**Do this**
Copy out the stretch of the material below from the line containing "Viewport: 897px width, 333px" through the line containing "Collapse the LIÊN", reproducing each line without any change.

(Extracted records)
-*-

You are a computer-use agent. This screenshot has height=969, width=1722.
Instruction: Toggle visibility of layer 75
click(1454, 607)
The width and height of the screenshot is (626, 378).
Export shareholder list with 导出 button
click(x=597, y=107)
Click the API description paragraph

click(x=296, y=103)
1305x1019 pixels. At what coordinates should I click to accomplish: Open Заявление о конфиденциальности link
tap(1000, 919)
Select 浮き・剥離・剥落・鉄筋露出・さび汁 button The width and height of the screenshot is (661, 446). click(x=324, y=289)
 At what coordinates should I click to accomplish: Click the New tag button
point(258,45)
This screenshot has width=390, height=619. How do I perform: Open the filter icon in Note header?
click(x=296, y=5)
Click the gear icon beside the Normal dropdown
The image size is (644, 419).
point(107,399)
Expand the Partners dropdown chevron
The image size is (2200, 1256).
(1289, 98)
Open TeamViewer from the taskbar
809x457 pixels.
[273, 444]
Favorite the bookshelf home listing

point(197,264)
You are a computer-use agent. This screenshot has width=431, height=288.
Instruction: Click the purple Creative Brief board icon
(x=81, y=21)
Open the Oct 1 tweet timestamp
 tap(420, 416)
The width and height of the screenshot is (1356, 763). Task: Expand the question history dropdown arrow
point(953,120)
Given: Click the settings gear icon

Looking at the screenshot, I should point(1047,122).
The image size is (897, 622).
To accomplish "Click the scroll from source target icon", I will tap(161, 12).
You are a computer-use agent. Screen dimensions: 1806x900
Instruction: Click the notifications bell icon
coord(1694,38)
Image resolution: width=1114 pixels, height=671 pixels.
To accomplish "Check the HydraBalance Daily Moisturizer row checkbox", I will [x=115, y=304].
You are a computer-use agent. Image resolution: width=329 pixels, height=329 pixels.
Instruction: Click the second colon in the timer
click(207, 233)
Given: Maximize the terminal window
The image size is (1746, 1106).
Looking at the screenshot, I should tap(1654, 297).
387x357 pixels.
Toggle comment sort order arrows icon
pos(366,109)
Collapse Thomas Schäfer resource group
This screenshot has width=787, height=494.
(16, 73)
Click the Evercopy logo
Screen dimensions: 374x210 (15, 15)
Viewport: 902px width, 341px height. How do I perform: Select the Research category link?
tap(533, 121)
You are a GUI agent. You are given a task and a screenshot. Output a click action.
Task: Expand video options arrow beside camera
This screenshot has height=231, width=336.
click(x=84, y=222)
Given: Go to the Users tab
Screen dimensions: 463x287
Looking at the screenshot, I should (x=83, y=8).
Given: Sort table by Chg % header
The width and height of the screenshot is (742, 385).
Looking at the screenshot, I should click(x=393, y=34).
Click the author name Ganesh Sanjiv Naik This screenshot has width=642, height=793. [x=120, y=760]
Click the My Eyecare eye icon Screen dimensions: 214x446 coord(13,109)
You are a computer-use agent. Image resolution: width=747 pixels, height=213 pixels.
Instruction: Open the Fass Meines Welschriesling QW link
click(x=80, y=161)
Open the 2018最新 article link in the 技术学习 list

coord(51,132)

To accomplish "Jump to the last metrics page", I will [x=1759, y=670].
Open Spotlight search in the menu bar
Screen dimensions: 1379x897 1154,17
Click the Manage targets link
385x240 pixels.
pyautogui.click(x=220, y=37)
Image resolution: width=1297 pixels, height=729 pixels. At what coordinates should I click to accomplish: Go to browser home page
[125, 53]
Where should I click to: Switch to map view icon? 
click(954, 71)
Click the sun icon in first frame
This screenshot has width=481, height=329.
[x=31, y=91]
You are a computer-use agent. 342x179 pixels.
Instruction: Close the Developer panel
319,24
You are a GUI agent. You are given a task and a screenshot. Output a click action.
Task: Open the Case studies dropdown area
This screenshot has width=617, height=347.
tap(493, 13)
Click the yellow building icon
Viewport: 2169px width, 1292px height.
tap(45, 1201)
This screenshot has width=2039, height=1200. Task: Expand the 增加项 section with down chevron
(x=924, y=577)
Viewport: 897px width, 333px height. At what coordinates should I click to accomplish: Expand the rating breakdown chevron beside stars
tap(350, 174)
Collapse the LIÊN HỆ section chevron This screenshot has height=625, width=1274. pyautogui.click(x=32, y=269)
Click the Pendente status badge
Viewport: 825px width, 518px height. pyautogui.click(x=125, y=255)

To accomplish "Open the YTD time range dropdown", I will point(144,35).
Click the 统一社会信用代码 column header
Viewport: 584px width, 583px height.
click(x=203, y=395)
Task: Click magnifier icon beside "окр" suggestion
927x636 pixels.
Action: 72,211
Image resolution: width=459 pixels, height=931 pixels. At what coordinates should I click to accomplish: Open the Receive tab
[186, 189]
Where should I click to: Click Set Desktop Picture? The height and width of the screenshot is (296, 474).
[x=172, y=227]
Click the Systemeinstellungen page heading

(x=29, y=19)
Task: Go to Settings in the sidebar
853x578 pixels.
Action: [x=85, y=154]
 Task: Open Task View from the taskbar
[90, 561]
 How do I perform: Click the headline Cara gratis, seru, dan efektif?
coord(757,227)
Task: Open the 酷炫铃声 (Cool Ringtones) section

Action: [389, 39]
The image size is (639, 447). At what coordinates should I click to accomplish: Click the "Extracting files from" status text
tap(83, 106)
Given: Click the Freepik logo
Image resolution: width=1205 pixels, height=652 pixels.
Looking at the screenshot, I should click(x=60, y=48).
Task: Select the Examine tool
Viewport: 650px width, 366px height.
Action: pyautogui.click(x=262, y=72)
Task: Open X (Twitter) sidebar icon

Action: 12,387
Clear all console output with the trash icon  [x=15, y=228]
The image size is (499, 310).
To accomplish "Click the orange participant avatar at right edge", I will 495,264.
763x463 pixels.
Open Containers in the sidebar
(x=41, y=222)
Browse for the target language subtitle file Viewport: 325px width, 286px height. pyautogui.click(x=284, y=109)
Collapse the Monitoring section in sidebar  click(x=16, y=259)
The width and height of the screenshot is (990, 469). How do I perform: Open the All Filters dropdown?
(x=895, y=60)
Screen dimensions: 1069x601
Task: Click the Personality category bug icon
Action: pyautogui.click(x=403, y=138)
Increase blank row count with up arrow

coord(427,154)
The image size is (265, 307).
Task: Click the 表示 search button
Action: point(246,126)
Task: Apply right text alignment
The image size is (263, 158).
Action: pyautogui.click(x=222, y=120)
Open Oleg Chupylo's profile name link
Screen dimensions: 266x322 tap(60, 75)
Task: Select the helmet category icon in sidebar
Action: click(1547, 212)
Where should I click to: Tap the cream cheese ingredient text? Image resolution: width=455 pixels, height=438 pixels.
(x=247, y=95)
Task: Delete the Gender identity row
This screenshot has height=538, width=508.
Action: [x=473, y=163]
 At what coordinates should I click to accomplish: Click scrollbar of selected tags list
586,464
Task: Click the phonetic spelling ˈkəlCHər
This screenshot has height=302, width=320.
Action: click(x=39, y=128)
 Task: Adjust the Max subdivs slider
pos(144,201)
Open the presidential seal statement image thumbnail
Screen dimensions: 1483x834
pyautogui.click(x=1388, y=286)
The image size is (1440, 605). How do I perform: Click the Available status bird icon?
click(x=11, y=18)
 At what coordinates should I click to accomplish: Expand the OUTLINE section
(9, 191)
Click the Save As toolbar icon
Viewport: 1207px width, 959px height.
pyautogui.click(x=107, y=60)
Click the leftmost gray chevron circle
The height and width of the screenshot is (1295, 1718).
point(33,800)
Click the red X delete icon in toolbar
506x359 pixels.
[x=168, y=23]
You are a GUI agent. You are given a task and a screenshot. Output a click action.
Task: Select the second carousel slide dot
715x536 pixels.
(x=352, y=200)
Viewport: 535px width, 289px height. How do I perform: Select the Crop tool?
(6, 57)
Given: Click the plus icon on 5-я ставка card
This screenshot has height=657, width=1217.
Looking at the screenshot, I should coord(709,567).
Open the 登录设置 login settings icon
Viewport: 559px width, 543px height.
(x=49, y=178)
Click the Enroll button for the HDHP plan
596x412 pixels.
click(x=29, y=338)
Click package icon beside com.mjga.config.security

-*-

**Response for this exercise**
Viewport: 897px width, 333px height. At what coordinates should I click to accomplish: Expand the rating breakdown chevron beside stars
tap(350, 174)
Collapse the LIÊN HỆ section chevron This screenshot has height=625, width=1274. pyautogui.click(x=32, y=269)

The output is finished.